The work that is hardest to automate is the work we have historically valued least. That paradox is about to become very expensive.
The care economy — the sector encompassing childcare, eldercare, healthcare support, social work, and disability services — employs tens of millions of people in every wealthy country. It is the infrastructure on which most other economic activity rests. Without functional care systems, parents can't work, the elderly can't age with dignity, and the sick can't recover. And yet the median hourly wage for a childcare worker in the United States is $14.60. For a home health aide, it's $15.25.
Defining the Care Economy
"Care economy" is a broad term that covers both paid and unpaid care work. The unpaid portion — estimated by the International Labour Organization to represent approximately $11 trillion in annual economic value globally if compensated at minimum wage — consists overwhelmingly of work done by women: raising children, caring for elderly parents, supporting ill family members.
The paid care sector includes:
- Early childhood education and childcare: Nursery teachers, daycare workers, childminders
- Healthcare support: Home health aides, personal care workers, nursing assistants
- Social services: Social workers, case managers, family support workers
- Disability services: Support workers, residential care staff
What unites these roles is the centrality of human relationship to the work itself. Care work cannot, in its essence, be performed at arm's length. It requires physical presence, attentiveness to individual need, emotional attunement, and the sustained establishment of trust. These are not merely soft attributes. They are the functional requirements of the work.
Why It Pays So Little
The low wages in care work are not an accident. They are the outcome of intersecting structural factors that have been well-documented by feminist economists for decades.
The devaluation of feminized labor. Care work is predominantly performed by women, and work predominantly performed by women has historically been compensated below its economic value. This is not a subtle pattern. Studies that have controlled for education, experience, and job demands consistently find a wage penalty associated with working in female-dominated occupations — independent of the characteristics of the workers themselves.
The "public good" problem. Many care services produce benefits that extend far beyond the individual receiving care. Quality early childhood education produces long-term returns in child development, educational attainment, and reduced social costs — but most of those returns accrue to society broadly, not to the employer of the childcare worker. This creates a systematic tendency toward underinvestment in care quality and undercompensation of care workers.

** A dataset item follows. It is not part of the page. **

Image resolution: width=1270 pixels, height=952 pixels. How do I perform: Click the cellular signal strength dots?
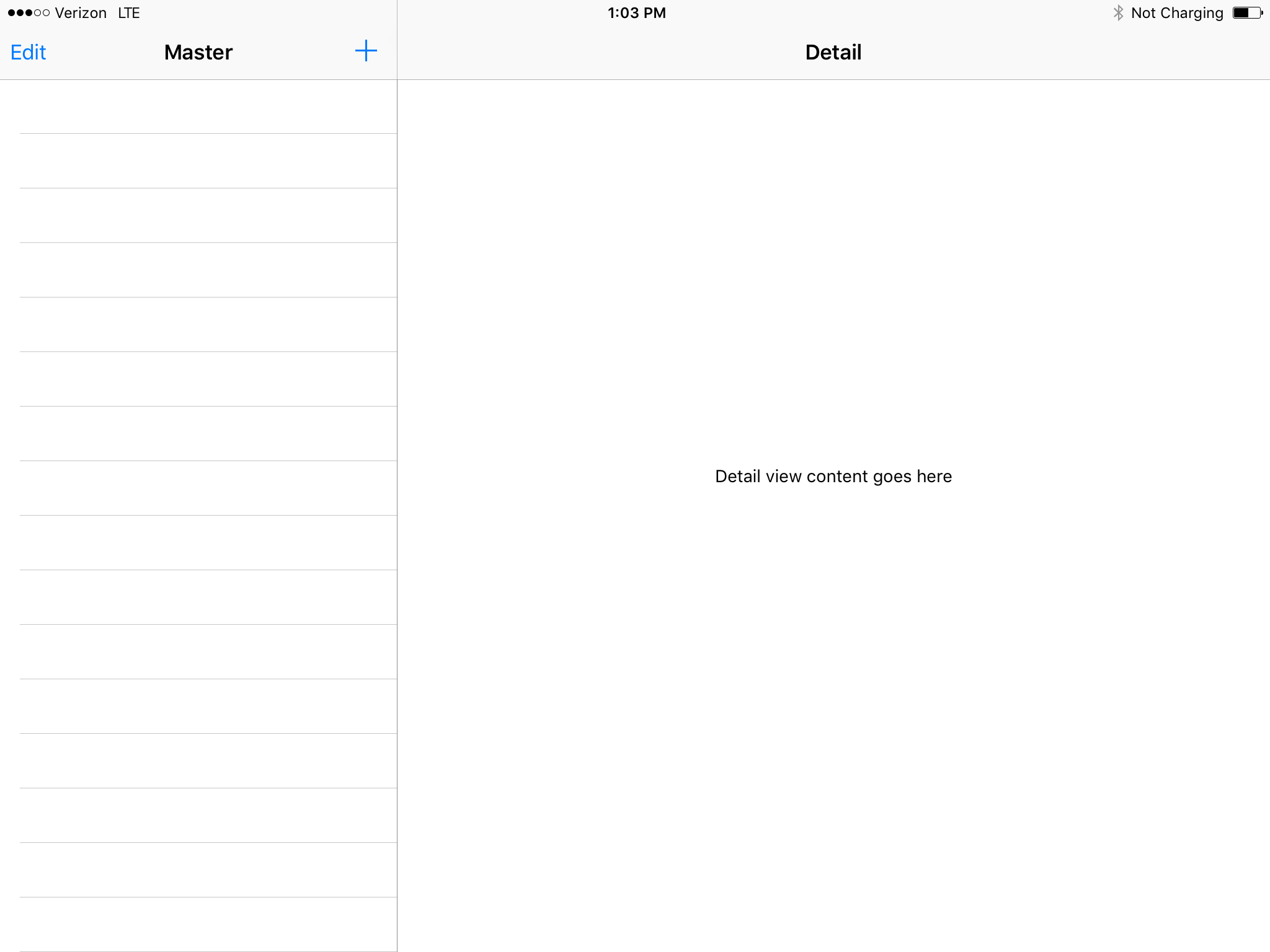click(29, 13)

Market structure. Care services are frequently provided in highly fragmented, low-margin markets where providers compete primarily on price. Families paying for childcare are often at or near the limit of what they can afford; facilities operate on thin margins; workers bear the cost in wages. This is a market that requires structural subsidy to function well — subsidy that most countries provide inadequately.
What AI Changes (and Doesn't)
The AI automation wave is doing something counterintuitive to the care economy: it's increasing its relative importance while doing almost nothing to solve its underlying problems.
The jobs that AI is most effectively displacing are knowledge-intensive, routine-cognitive tasks — data processing, document analysis, customer service, basic legal and financial work. These are precisely the jobs that do not require sustained human presence and emotional attunement. Care work, by contrast, is highly resistant to automation precisely because its value is intrinsically relational.
A 2023 analysis by the McKinsey Global Institute rated personal care and service occupations among the lowest in automation potential. An elderly person with dementia requires a care worker who can read their emotional state moment to moment, adapt to unexpected behavior, and provide reassurance that is responsive to the specific person. No current AI system does this.
The result is a widening gap: as automation displaces higher-paid knowledge work, the relative share of the economy represented by hard-to-automate care work grows — but the compensation structure remains unchanged. We are moving toward an economy where care work is proportionally more important and still structurally undercompensated.
The Demographic Accelerant
Overlaid on the AI transition is a demographic reality that is already reshaping labor markets across wealthy countries.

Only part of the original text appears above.